- **INFORMATION**
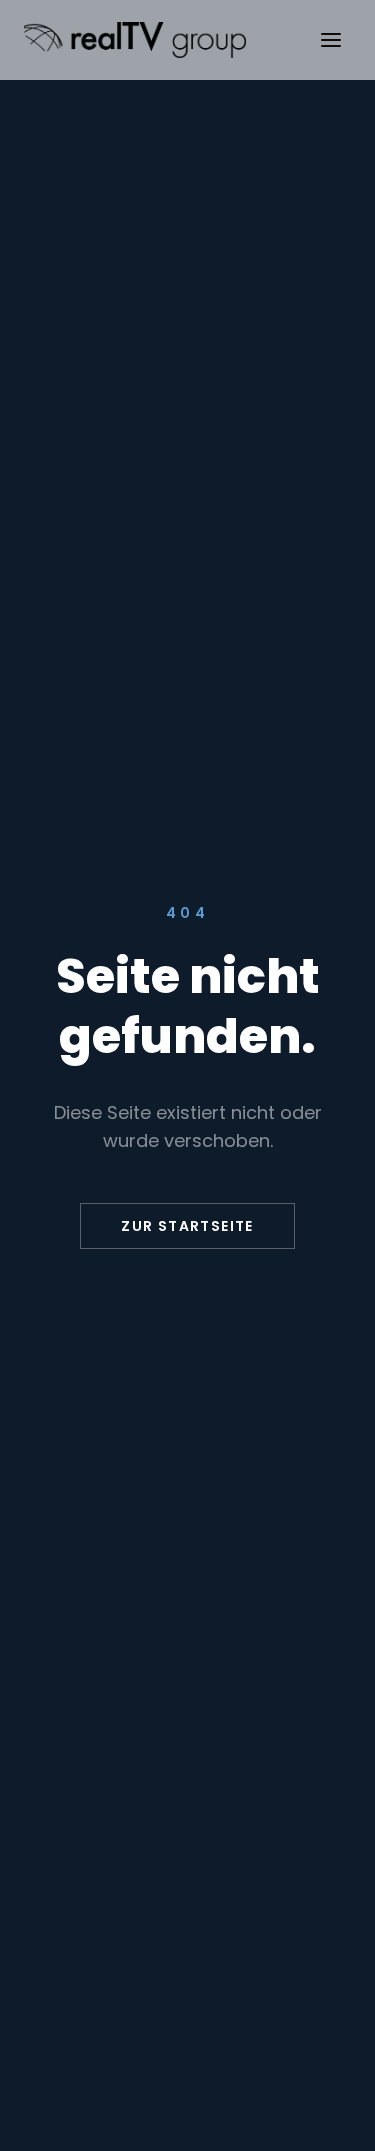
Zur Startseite (187, 1226)
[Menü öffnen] (331, 40)
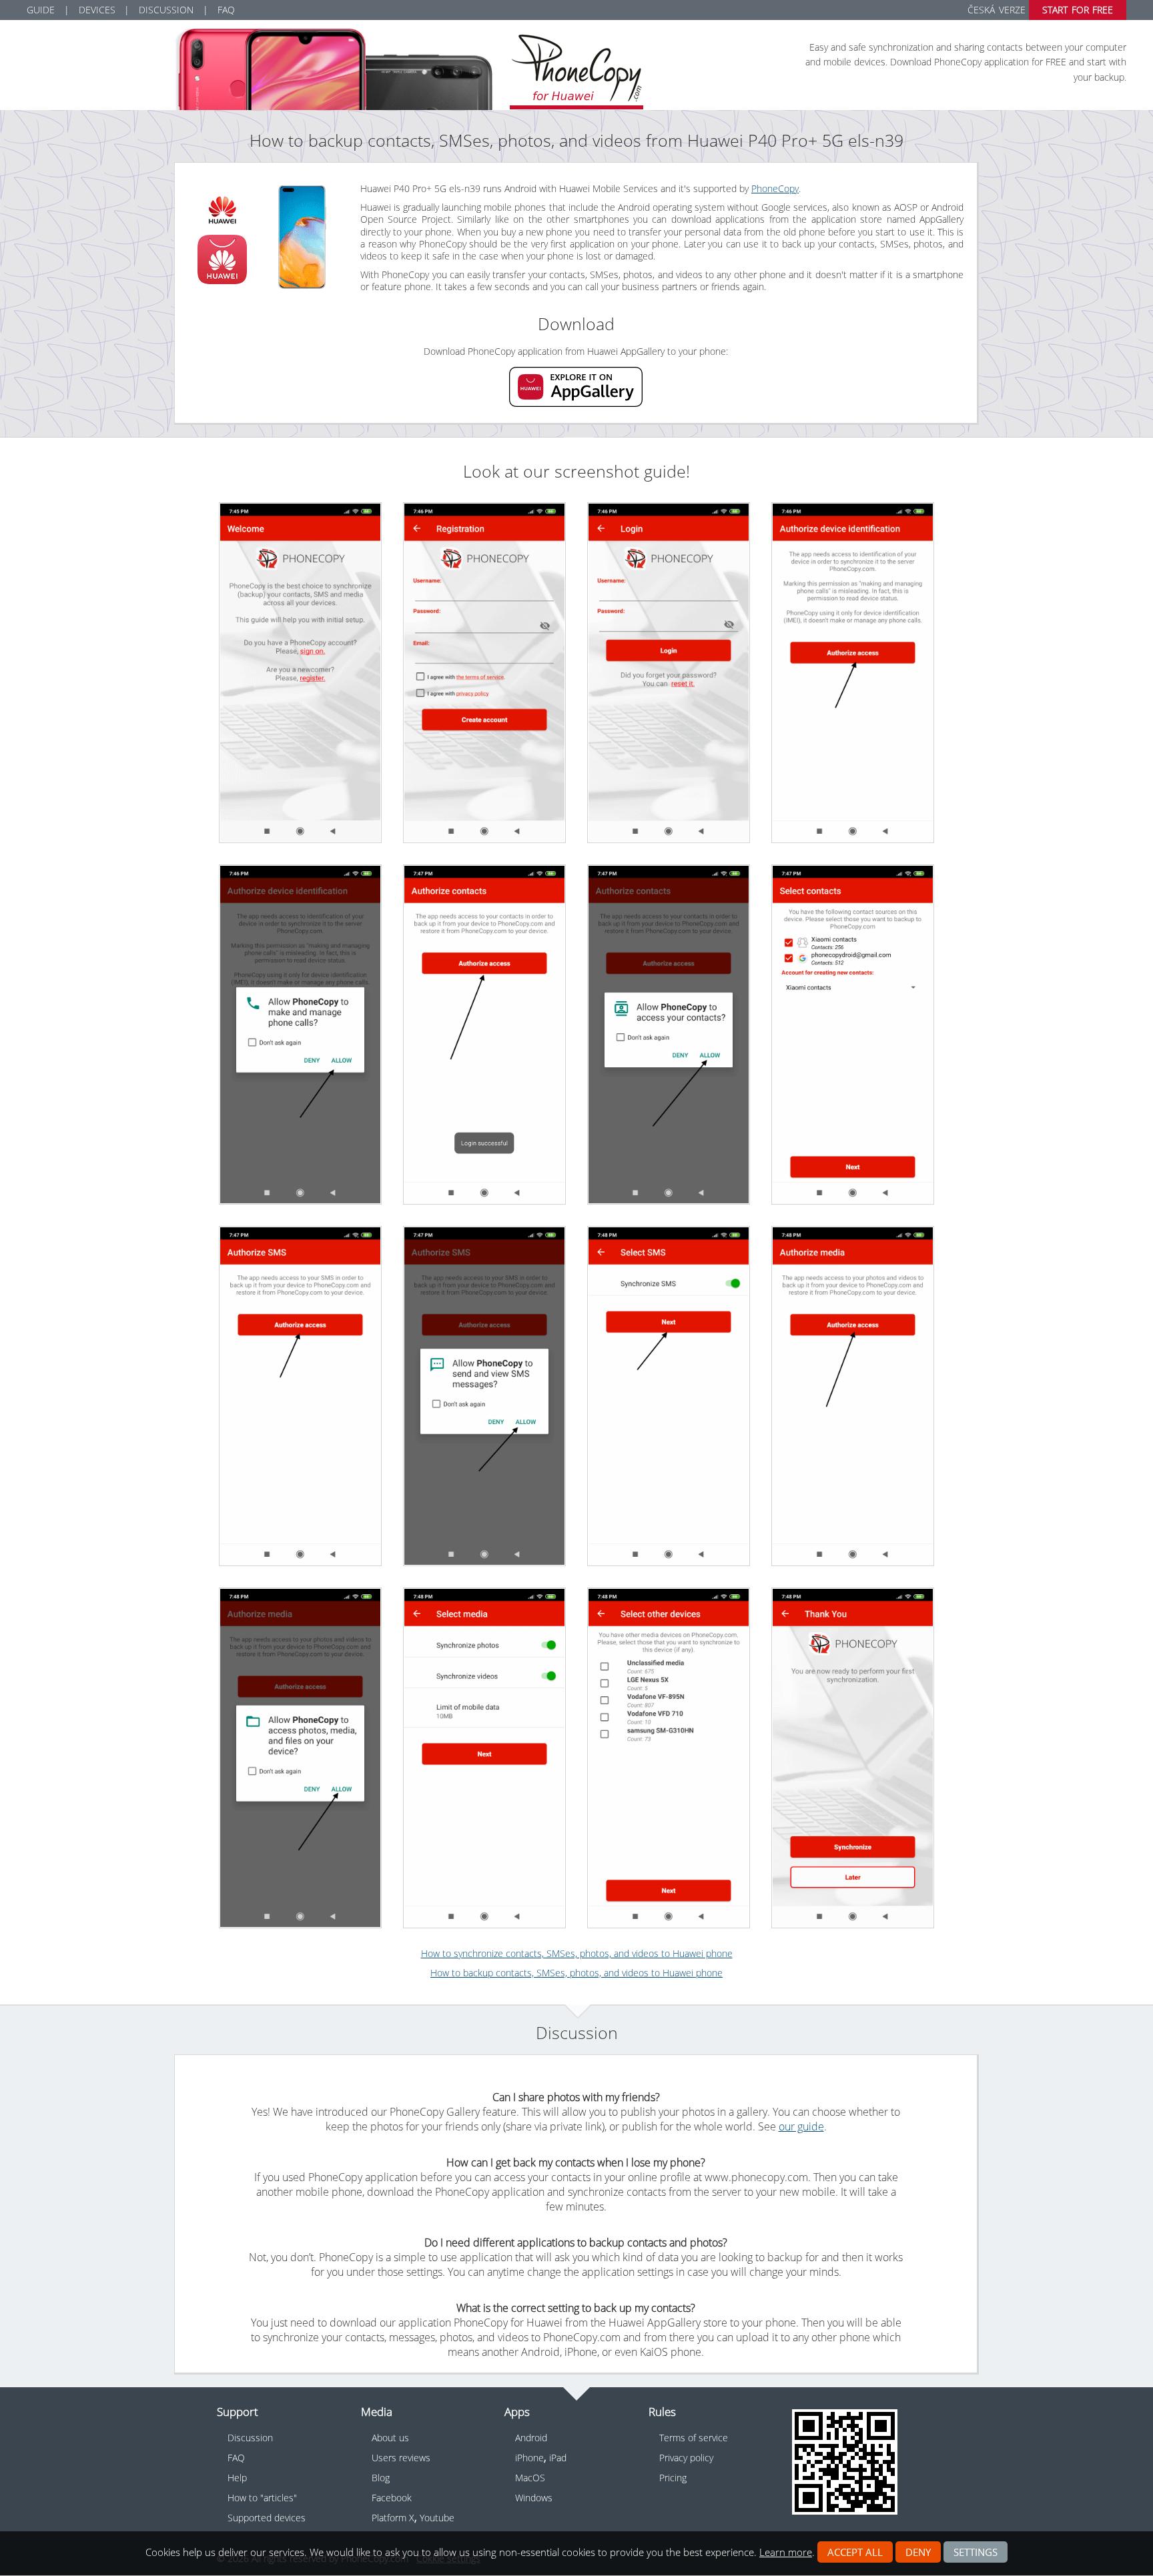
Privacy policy (686, 2457)
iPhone (529, 2457)
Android (531, 2437)
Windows (533, 2497)
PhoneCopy (775, 188)
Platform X (393, 2517)
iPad (557, 2457)
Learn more (785, 2552)
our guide (801, 2126)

- **WHAT THE TASK ASKS**
Each record should be quoted exactly, with the images omitted.

- **RESULT FOR THIS TASK**
Zur Startseite (187, 1226)
[Menü öffnen] (331, 40)
Privacy policy (686, 2457)
iPhone (529, 2457)
Android (531, 2437)
Windows (533, 2497)
PhoneCopy (775, 188)
Platform X (393, 2517)
iPad (557, 2457)
Learn more (785, 2552)
our guide (801, 2126)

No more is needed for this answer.